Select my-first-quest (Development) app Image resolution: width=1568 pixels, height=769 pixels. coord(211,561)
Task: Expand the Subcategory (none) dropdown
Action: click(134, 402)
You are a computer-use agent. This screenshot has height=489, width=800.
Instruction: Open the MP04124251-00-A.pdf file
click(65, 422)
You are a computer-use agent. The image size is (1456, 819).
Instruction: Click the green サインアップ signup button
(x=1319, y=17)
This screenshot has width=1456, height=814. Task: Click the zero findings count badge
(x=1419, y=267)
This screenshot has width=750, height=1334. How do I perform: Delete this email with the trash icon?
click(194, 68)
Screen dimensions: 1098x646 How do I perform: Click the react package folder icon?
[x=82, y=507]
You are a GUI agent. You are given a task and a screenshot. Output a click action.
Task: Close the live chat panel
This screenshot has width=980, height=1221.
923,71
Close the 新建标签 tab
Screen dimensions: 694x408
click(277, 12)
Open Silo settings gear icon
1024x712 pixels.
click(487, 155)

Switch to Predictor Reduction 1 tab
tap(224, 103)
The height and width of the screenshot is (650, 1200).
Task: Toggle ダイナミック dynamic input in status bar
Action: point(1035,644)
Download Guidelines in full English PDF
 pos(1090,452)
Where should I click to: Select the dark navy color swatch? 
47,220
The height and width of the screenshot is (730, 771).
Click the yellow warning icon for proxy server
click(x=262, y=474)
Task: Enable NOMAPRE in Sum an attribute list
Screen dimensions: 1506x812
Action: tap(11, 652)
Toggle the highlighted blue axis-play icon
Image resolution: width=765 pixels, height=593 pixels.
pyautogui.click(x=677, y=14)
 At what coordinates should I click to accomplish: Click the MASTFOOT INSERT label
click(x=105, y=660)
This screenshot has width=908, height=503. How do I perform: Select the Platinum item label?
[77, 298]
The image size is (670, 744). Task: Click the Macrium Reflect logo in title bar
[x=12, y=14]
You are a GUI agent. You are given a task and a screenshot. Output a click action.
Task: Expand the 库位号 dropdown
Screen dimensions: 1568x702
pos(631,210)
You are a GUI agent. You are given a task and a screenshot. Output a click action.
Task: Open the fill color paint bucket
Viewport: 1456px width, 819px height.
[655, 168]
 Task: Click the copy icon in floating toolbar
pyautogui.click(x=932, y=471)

WHAT THE EXERCISE ASKS → Reproduce every line of the records above word for word.

OUTPUT OF THE TASK →
Select my-first-quest (Development) app Image resolution: width=1568 pixels, height=769 pixels. coord(211,561)
Task: Expand the Subcategory (none) dropdown
Action: click(134, 402)
You are a computer-use agent. This screenshot has height=489, width=800.
Instruction: Open the MP04124251-00-A.pdf file
click(65, 422)
You are a computer-use agent. The image size is (1456, 819).
Instruction: Click the green サインアップ signup button
(x=1319, y=17)
This screenshot has width=1456, height=814. Task: Click the zero findings count badge
(x=1419, y=267)
This screenshot has width=750, height=1334. How do I perform: Delete this email with the trash icon?
click(194, 68)
Screen dimensions: 1098x646 How do I perform: Click the react package folder icon?
[x=82, y=507]
You are a GUI agent. You are given a task and a screenshot. Output a click action.
Task: Close the live chat panel
This screenshot has width=980, height=1221.
923,71
Close the 新建标签 tab
Screen dimensions: 694x408
click(277, 12)
Open Silo settings gear icon
1024x712 pixels.
click(487, 155)

Switch to Predictor Reduction 1 tab
tap(224, 103)
The height and width of the screenshot is (650, 1200).
Task: Toggle ダイナミック dynamic input in status bar
Action: point(1035,644)
Download Guidelines in full English PDF
 pos(1090,452)
Where should I click to: Select the dark navy color swatch? 
47,220
The height and width of the screenshot is (730, 771).
Click the yellow warning icon for proxy server
click(x=262, y=474)
Task: Enable NOMAPRE in Sum an attribute list
Screen dimensions: 1506x812
Action: tap(11, 652)
Toggle the highlighted blue axis-play icon
Image resolution: width=765 pixels, height=593 pixels.
pyautogui.click(x=677, y=14)
 At what coordinates should I click to accomplish: Click the MASTFOOT INSERT label
click(x=105, y=660)
This screenshot has width=908, height=503. How do I perform: Select the Platinum item label?
[77, 298]
The image size is (670, 744). Task: Click the Macrium Reflect logo in title bar
[x=12, y=14]
You are a GUI agent. You are given a task and a screenshot. Output a click action.
Task: Expand the 库位号 dropdown
Screen dimensions: 1568x702
pos(631,210)
You are a GUI agent. You are given a task and a screenshot. Output a click action.
Task: Open the fill color paint bucket
Viewport: 1456px width, 819px height.
[655, 168]
 Task: Click the copy icon in floating toolbar
pyautogui.click(x=932, y=471)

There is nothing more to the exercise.